_TASK STATEMENT_
Copy the following lines exactly as they appear.
• • •
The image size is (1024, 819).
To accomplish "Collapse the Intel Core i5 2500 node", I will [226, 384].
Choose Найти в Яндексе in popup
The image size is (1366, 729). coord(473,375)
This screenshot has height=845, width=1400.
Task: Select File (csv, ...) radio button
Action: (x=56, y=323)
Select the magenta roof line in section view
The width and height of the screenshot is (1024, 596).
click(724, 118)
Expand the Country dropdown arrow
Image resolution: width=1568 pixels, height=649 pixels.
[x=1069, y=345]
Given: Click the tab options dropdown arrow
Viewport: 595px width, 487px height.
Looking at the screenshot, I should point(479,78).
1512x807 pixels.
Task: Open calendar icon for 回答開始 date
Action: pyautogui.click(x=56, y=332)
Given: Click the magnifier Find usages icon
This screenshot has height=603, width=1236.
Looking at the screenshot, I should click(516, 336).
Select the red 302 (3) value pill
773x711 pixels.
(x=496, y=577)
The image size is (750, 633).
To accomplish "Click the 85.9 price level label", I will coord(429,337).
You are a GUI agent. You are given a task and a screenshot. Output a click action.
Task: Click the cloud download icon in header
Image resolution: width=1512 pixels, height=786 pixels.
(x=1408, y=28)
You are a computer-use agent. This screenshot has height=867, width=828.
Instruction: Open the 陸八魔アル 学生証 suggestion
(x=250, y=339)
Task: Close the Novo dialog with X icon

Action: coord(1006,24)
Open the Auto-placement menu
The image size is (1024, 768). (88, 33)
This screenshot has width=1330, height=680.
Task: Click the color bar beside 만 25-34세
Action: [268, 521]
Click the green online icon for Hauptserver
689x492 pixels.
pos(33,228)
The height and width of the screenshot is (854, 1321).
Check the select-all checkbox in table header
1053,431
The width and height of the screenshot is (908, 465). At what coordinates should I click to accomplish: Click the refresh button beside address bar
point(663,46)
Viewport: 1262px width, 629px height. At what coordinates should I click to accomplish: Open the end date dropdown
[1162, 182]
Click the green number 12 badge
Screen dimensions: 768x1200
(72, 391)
• • •
_SOLUTION TO THIS TASK_
The image size is (1024, 819).
To accomplish "Collapse the Intel Core i5 2500 node", I will [226, 384].
Choose Найти в Яндексе in popup
The image size is (1366, 729). coord(473,375)
This screenshot has height=845, width=1400.
Task: Select File (csv, ...) radio button
Action: (x=56, y=323)
Select the magenta roof line in section view
The width and height of the screenshot is (1024, 596).
click(724, 118)
Expand the Country dropdown arrow
Image resolution: width=1568 pixels, height=649 pixels.
[x=1069, y=345]
Given: Click the tab options dropdown arrow
Viewport: 595px width, 487px height.
Looking at the screenshot, I should point(479,78).
1512x807 pixels.
Task: Open calendar icon for 回答開始 date
Action: pyautogui.click(x=56, y=332)
Given: Click the magnifier Find usages icon
This screenshot has height=603, width=1236.
Looking at the screenshot, I should click(516, 336).
Select the red 302 (3) value pill
773x711 pixels.
(x=496, y=577)
The image size is (750, 633).
To accomplish "Click the 85.9 price level label", I will coord(429,337).
You are a GUI agent. You are given a task and a screenshot. Output a click action.
Task: Click the cloud download icon in header
Image resolution: width=1512 pixels, height=786 pixels.
(x=1408, y=28)
You are a computer-use agent. This screenshot has height=867, width=828.
Instruction: Open the 陸八魔アル 学生証 suggestion
(x=250, y=339)
Task: Close the Novo dialog with X icon

Action: coord(1006,24)
Open the Auto-placement menu
The image size is (1024, 768). (88, 33)
This screenshot has width=1330, height=680.
Task: Click the color bar beside 만 25-34세
Action: [268, 521]
Click the green online icon for Hauptserver
689x492 pixels.
pos(33,228)
The height and width of the screenshot is (854, 1321).
Check the select-all checkbox in table header
1053,431
The width and height of the screenshot is (908, 465). At what coordinates should I click to accomplish: Click the refresh button beside address bar
point(663,46)
Viewport: 1262px width, 629px height. At what coordinates should I click to accomplish: Open the end date dropdown
[1162, 182]
Click the green number 12 badge
Screen dimensions: 768x1200
(72, 391)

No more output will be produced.